Knowing that it is UTF-8, you can count the number of Unicode code points. You could use a u32string
which is codepoints. I don't believe C++ has functions to do so directly on a u8string
out of the box:
size_t count_codepoints(const std::u8string &str)
{
size_t count = 0;
for (auto &c : str)
if ((c & 0b1100'0000) != 0b1000'0000) // Not a trailing byte
++count;
return count;
}
However this is still maybe not what people think of as "number of character". This is because multiple codepoints might be used to represent a single visible character, the "combining characters". Some of these also have "precomposed" forms, and the order of the combining codepoints can vary, leading to the "normal forms" and issues with comparing Unicode strings.
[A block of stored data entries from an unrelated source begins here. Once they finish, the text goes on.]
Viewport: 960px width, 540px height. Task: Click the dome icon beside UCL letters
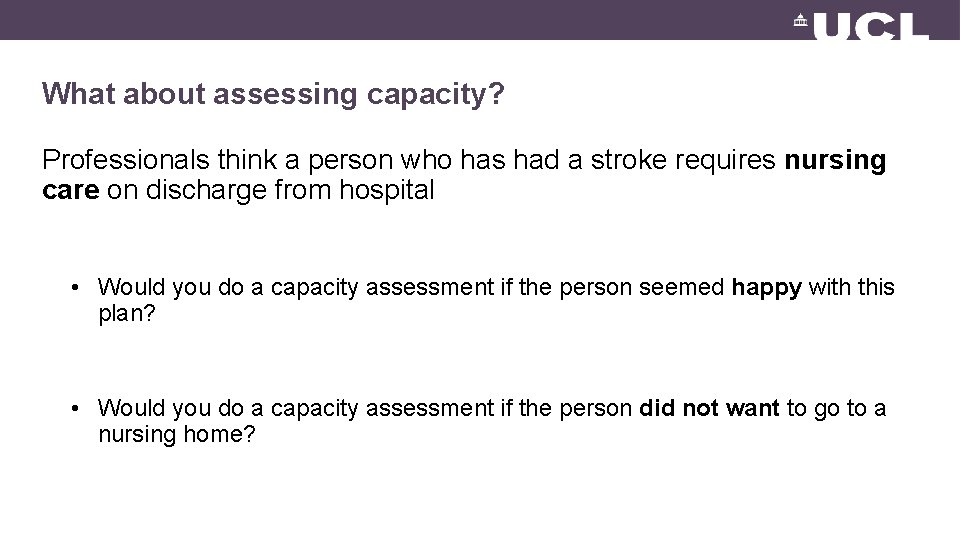pyautogui.click(x=801, y=20)
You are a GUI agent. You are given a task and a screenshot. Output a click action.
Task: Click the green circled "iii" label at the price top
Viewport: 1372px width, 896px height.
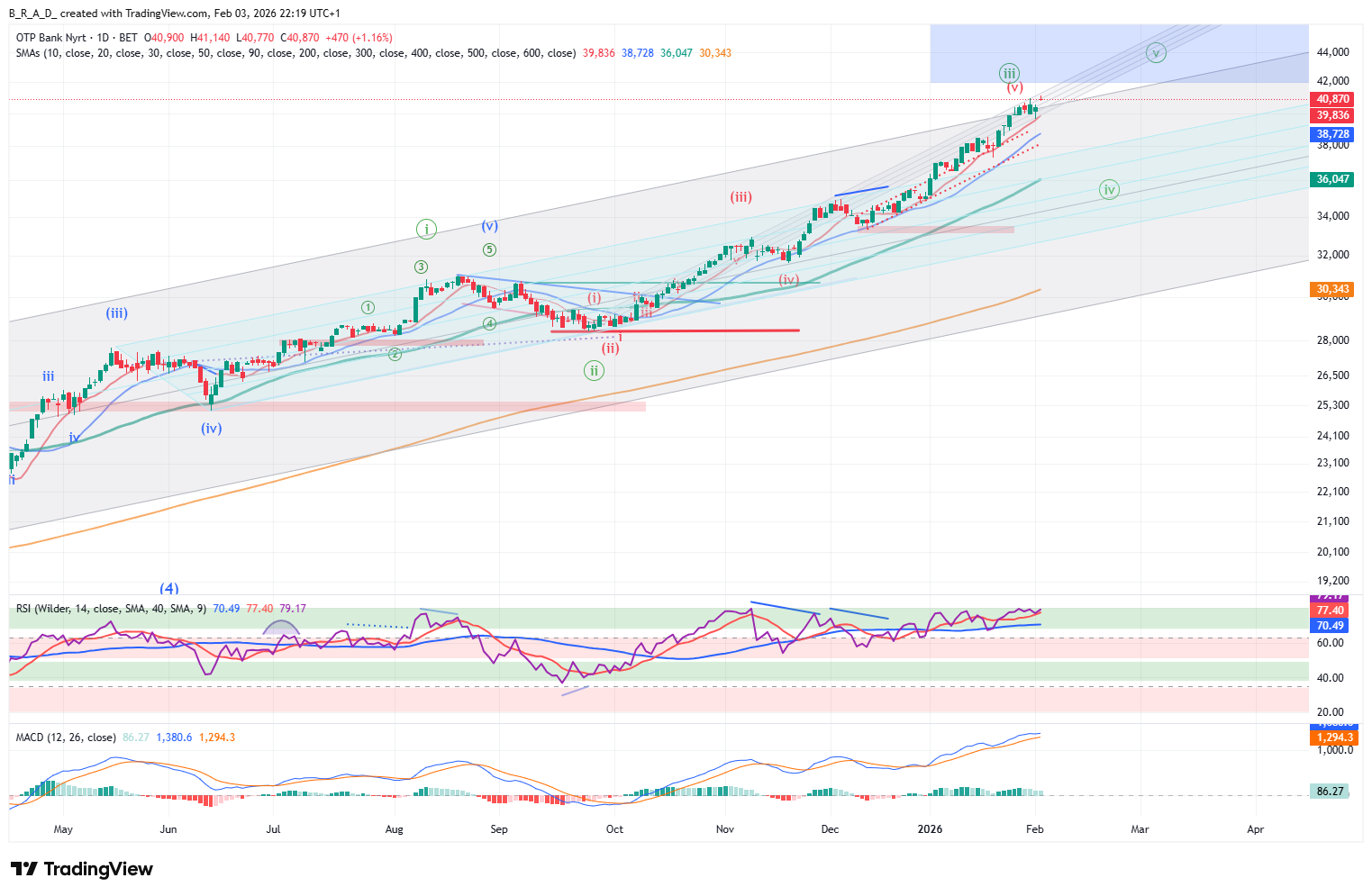1009,74
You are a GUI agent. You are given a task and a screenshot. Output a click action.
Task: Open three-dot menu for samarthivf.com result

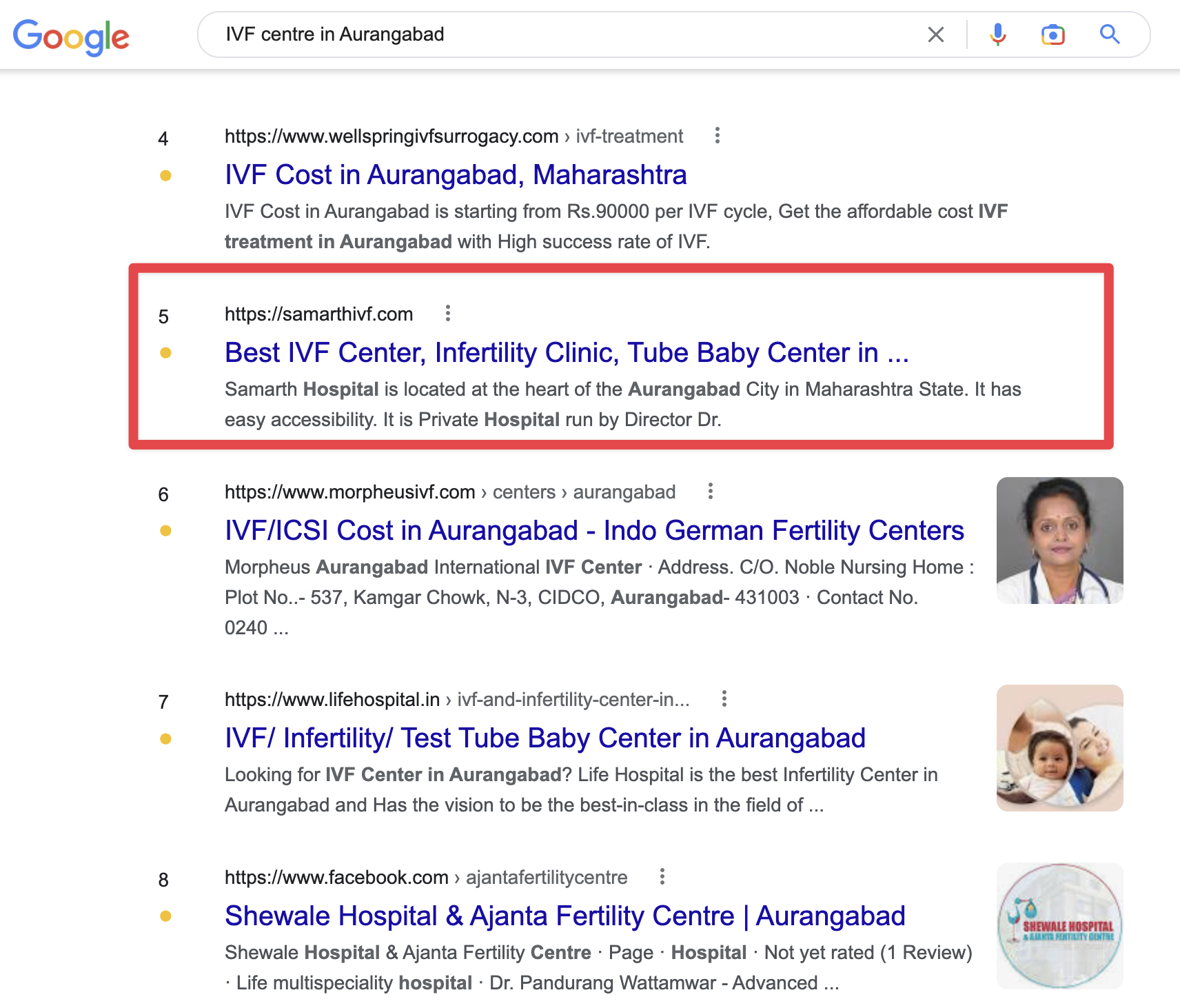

For example "Á" might be "LATIN CAPITAL LETTER A WITH ACUTE' (U+00C1)" which is UTF-8 C3 81
, or it might have a normal "A" with a "COMBINING ACUTE ACCENT (U+0301)" which is two code points and 3 UTF-8 bytes 41 CC 81
.
There are tables for each Unicode version from unicode.org that let you properly handle and convert the combining characters (and things like upper/lower case conversion) but they are pretty extensive and you would need to write some code to handle them. 3rd party libraries (I think Linux mostly uses ICU) or OS functions (Window's has a bunch of API's) also provide various utilities.
It's worth noting you can run into these issues in many other cases/languages not just C++. e.g. JavaScript, Java and .NET, along with the Windows C/C++ API (essentially wchar_t
on Windows) use UTF-16 strings which has "surrogate pairs" for some codepoints with many functions actually counting UTF-16 elements, not codepoints.